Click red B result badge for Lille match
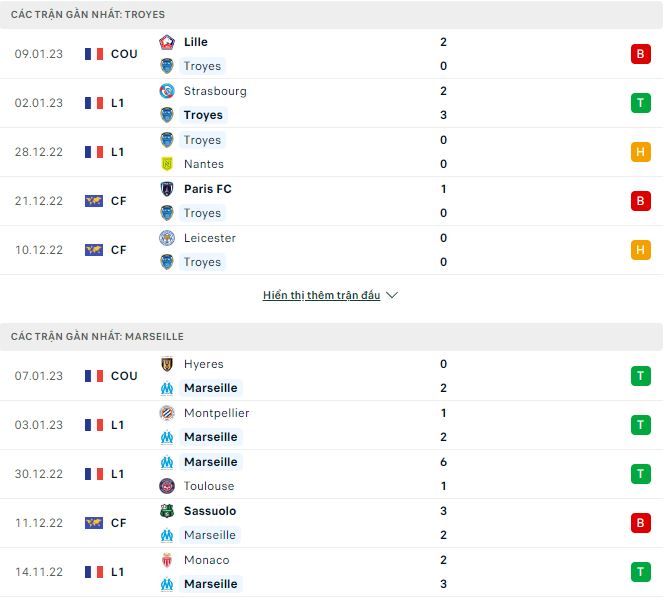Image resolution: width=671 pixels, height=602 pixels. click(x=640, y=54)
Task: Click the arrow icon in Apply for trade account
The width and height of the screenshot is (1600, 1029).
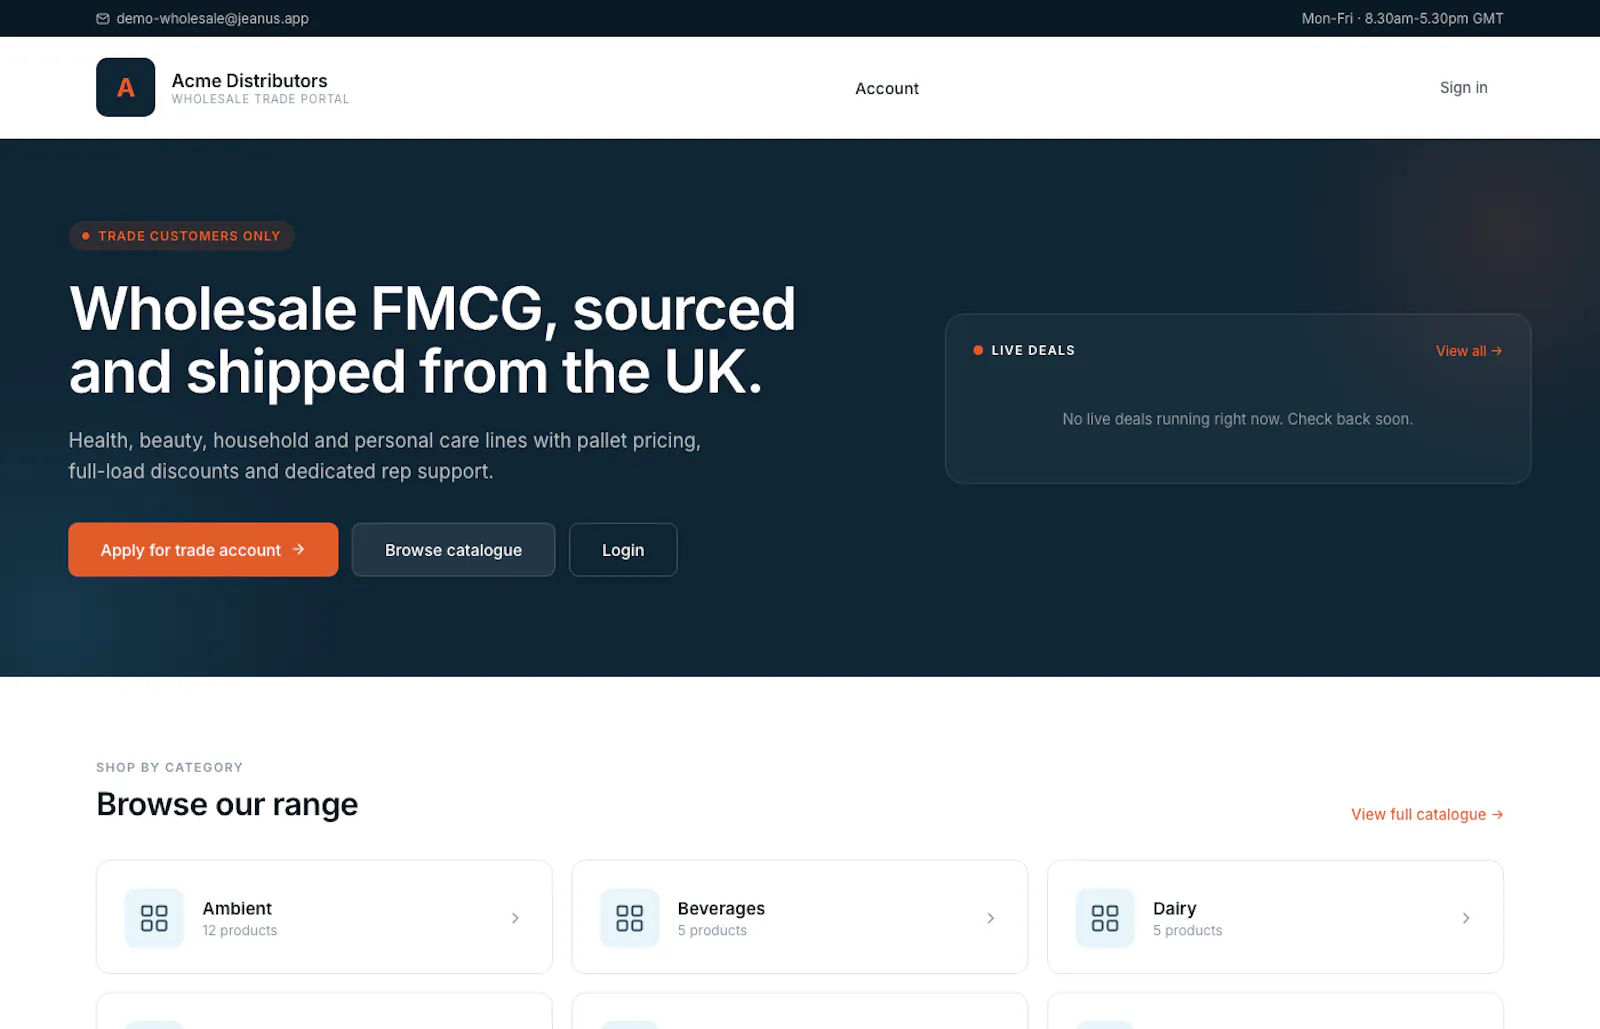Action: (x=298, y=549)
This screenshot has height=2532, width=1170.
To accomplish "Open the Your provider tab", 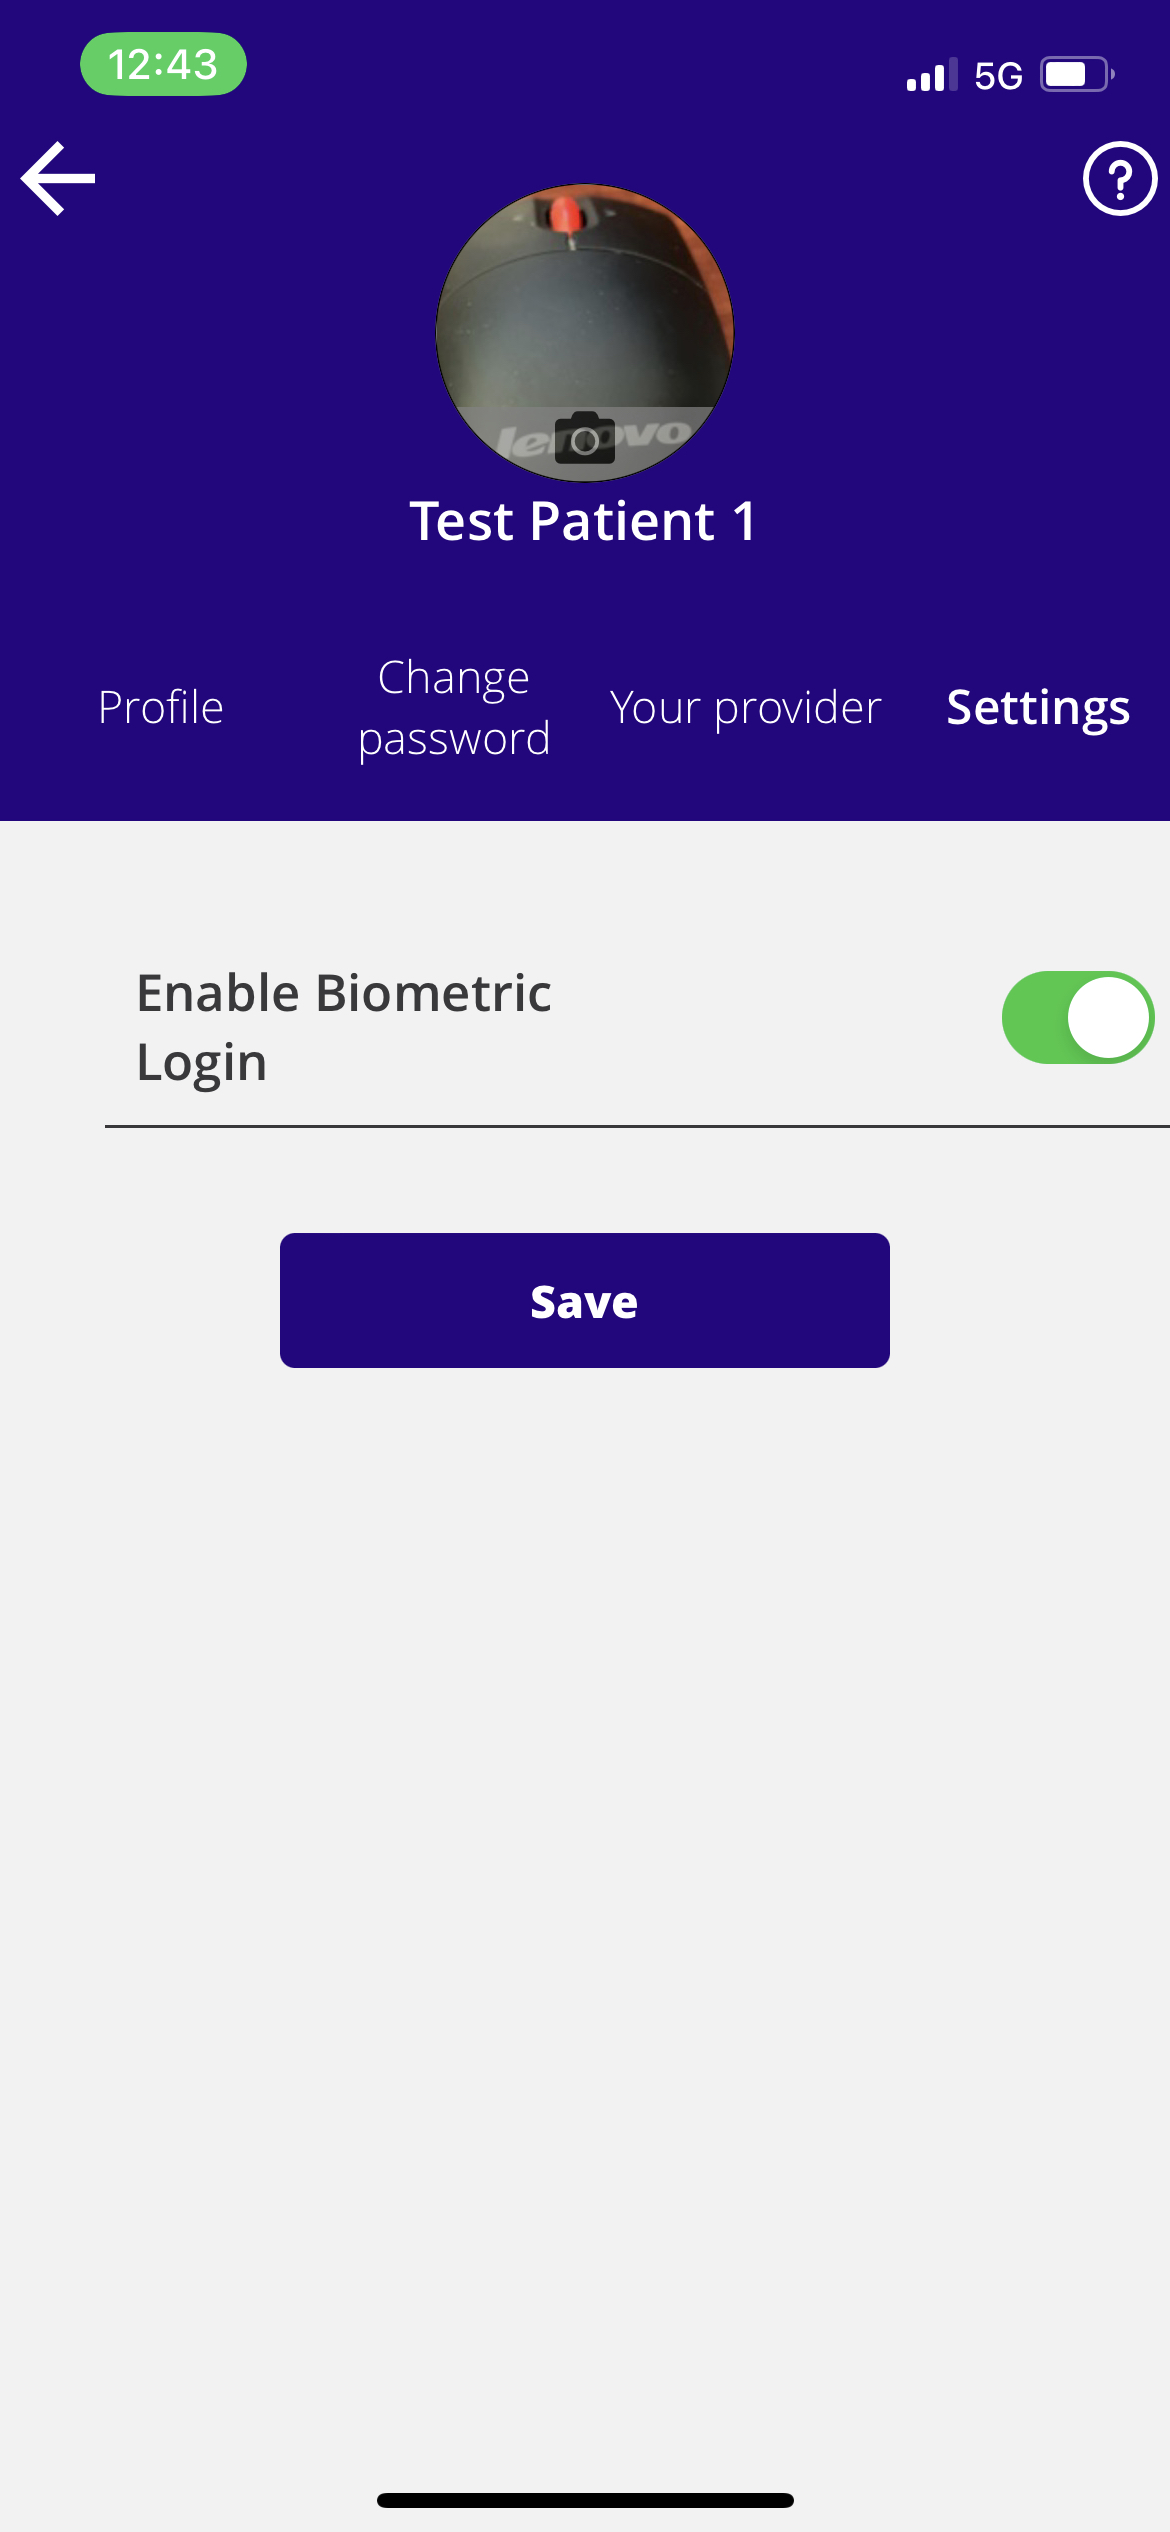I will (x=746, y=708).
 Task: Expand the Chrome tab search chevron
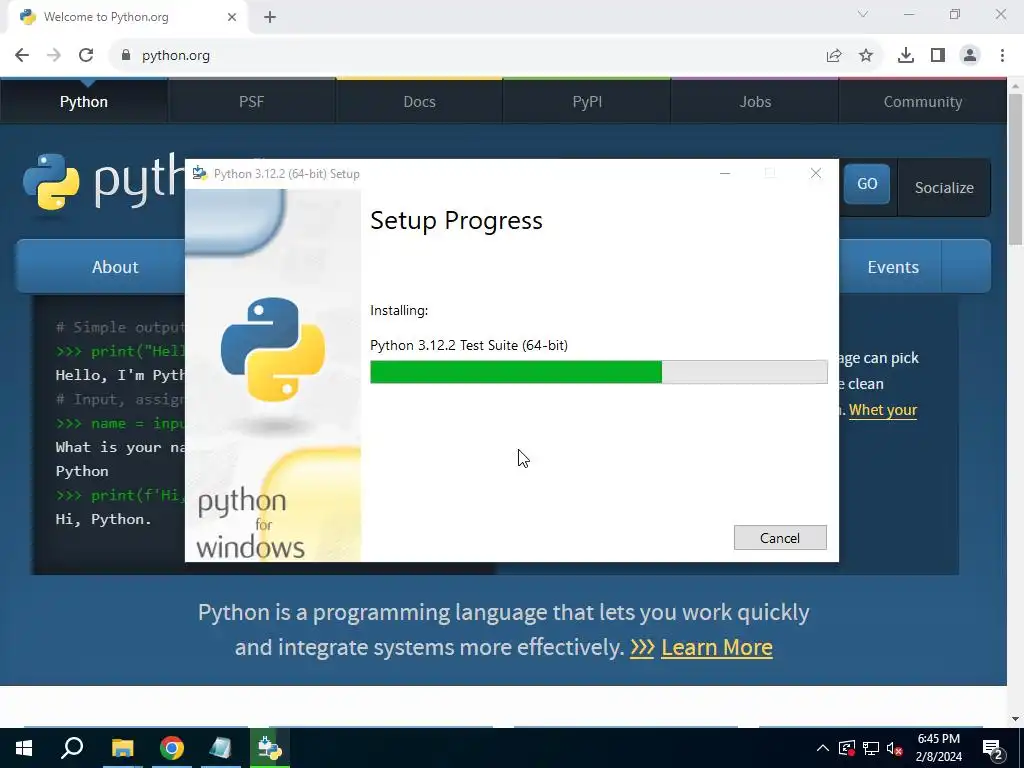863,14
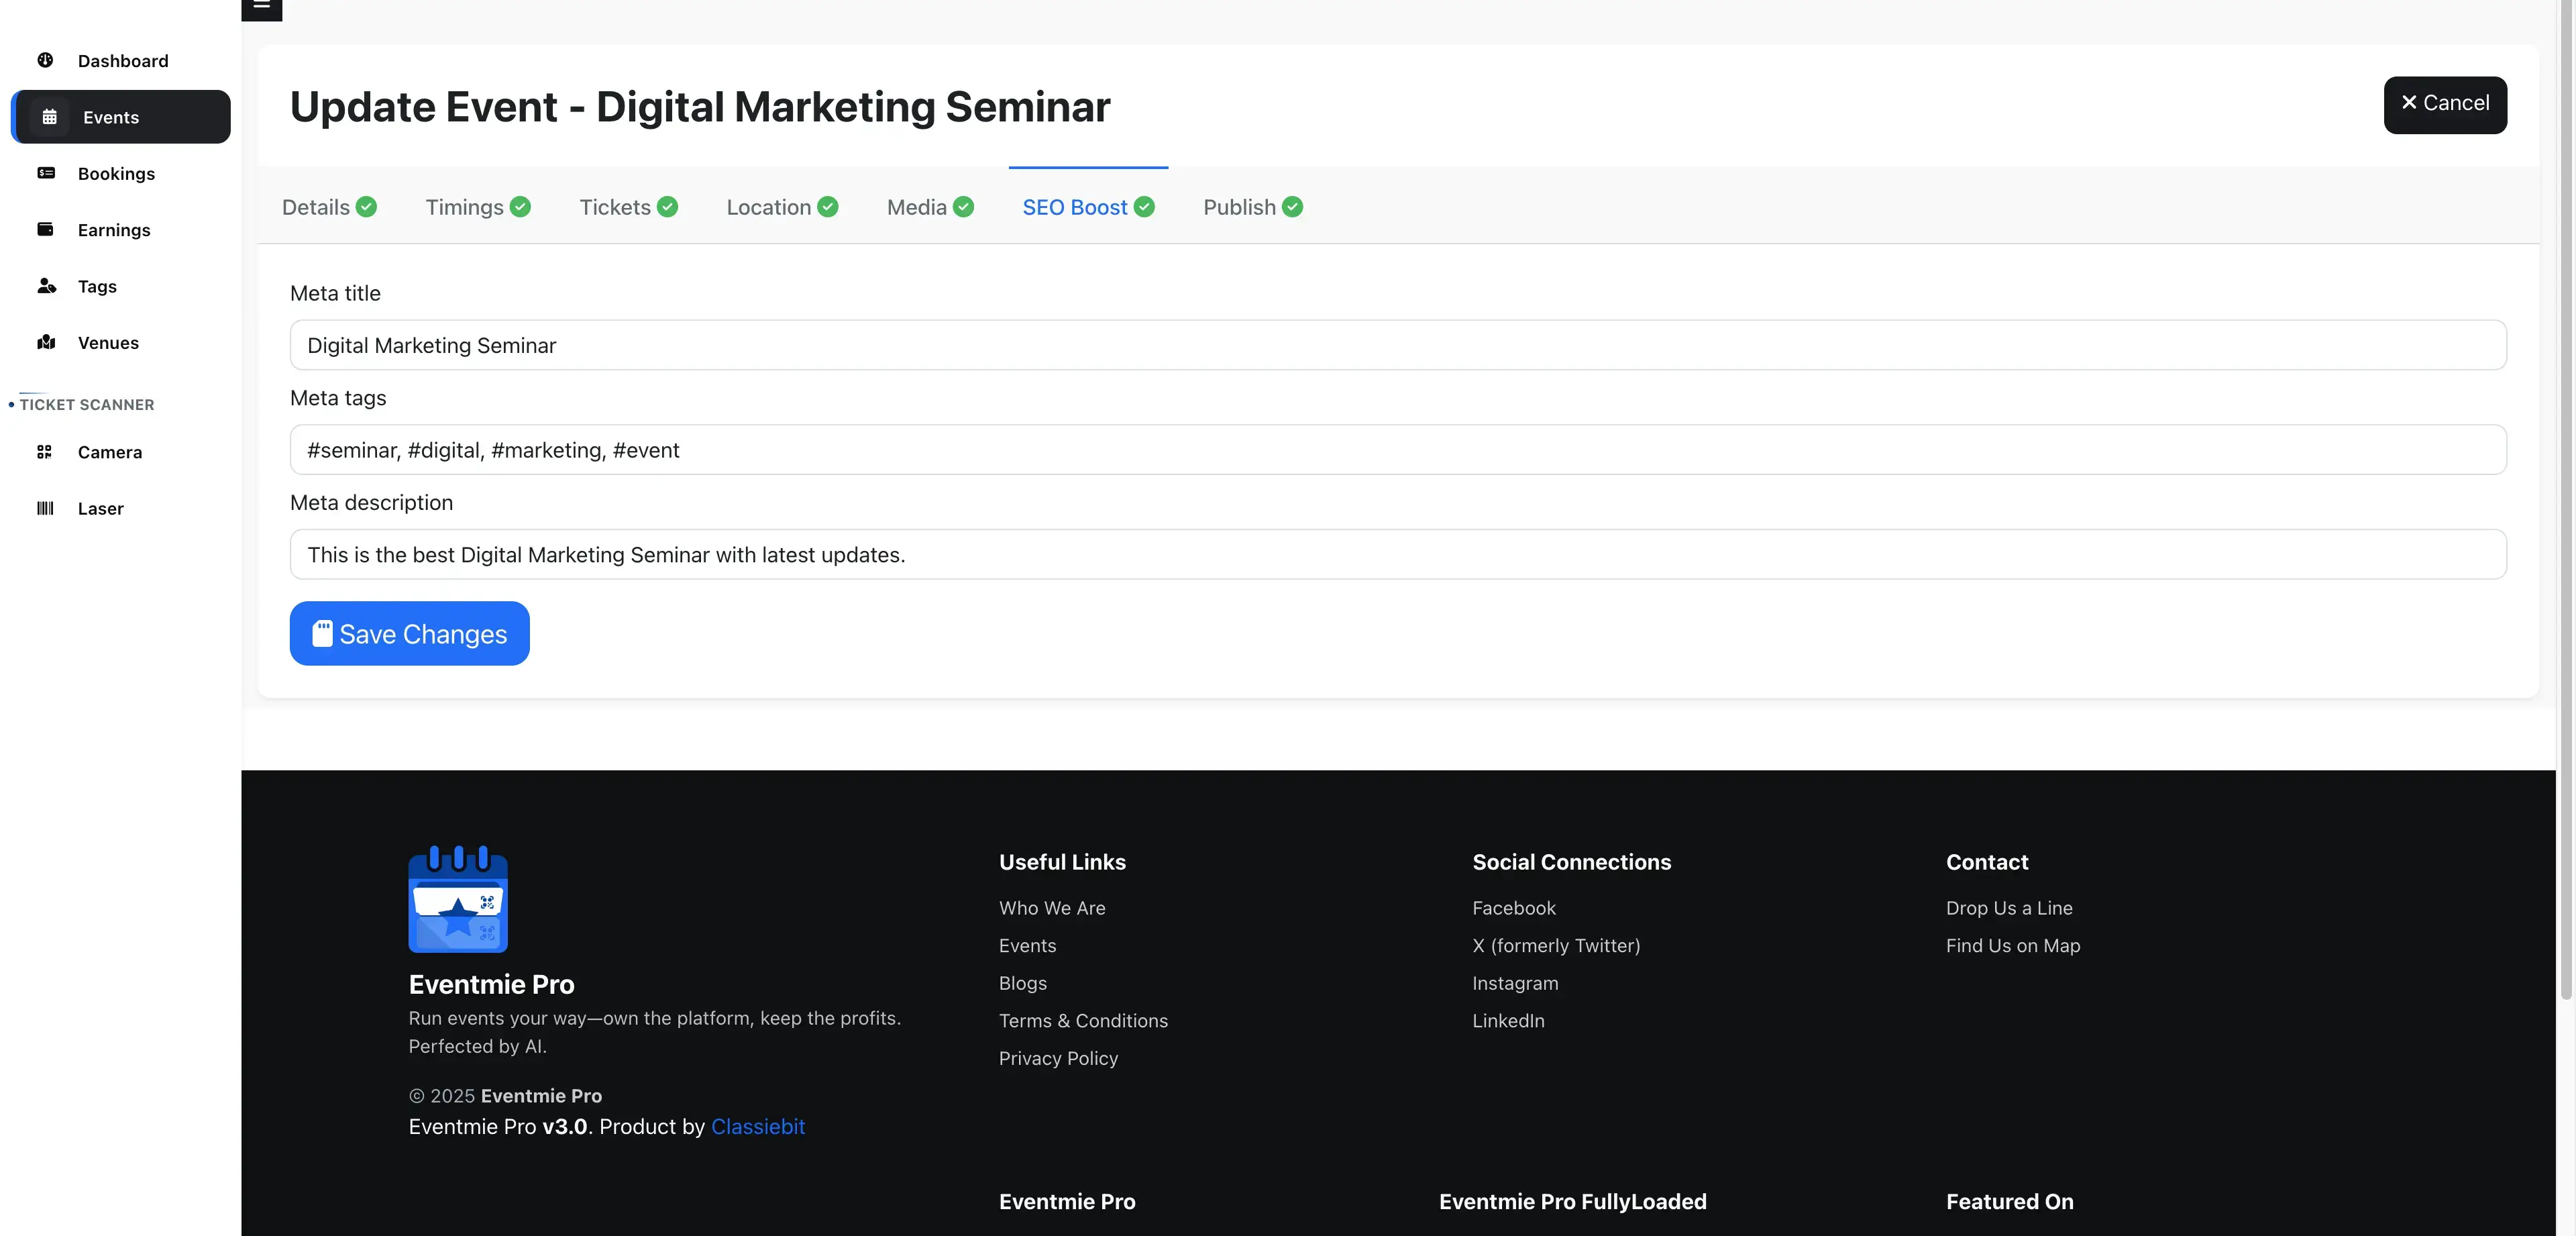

**Work to do**:
Please count the lines in the entries above that contain the word "Task", with case counting, and reply with the number alone.

**The reply**:
2